Stored records:
+ + + + +

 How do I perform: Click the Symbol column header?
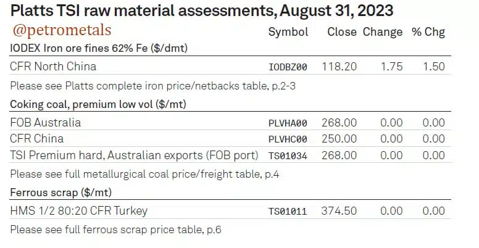click(288, 32)
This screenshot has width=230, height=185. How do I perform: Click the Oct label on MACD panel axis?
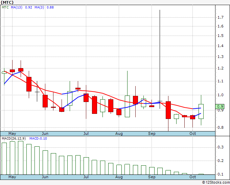[192, 177]
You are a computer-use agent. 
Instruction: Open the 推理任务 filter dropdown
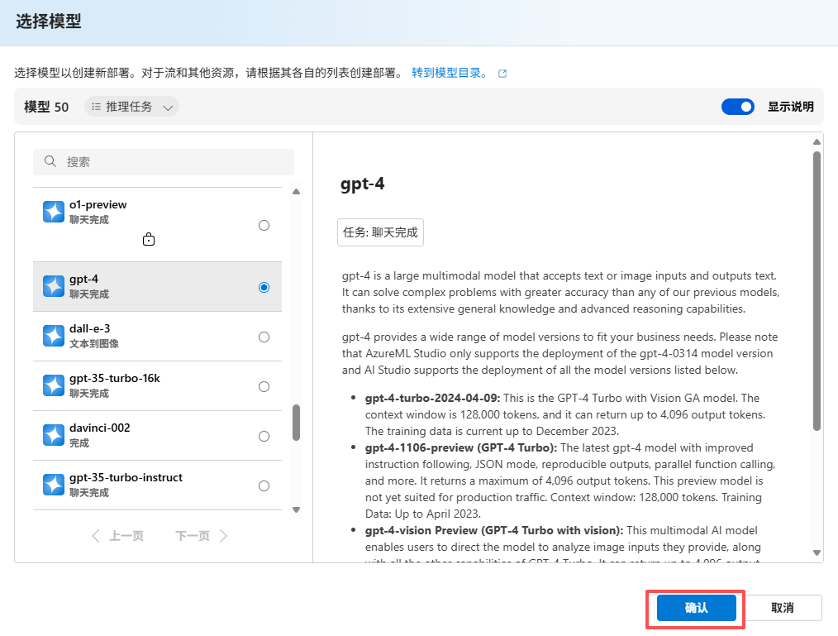(131, 106)
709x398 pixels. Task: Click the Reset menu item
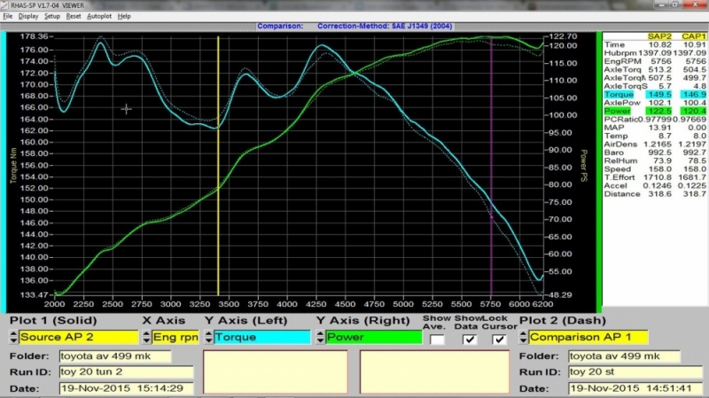pyautogui.click(x=74, y=16)
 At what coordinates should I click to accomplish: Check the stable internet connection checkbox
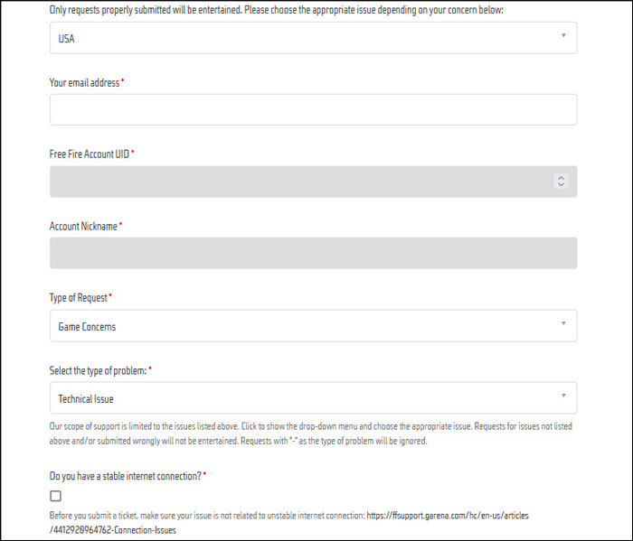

+ + + + +

» Problem statement
Exactly the lines from the one that contains "You are a computer-use agent." through the last line of the records should be set down, and the pictures should be dropped.

» Written reply
You are a computer-use agent. 
Instruction: Open the 推理任务 filter dropdown
(131, 106)
709x398 pixels. Task: Click the Reset menu item
pyautogui.click(x=74, y=16)
 At what coordinates should I click to accomplish: Check the stable internet connection checkbox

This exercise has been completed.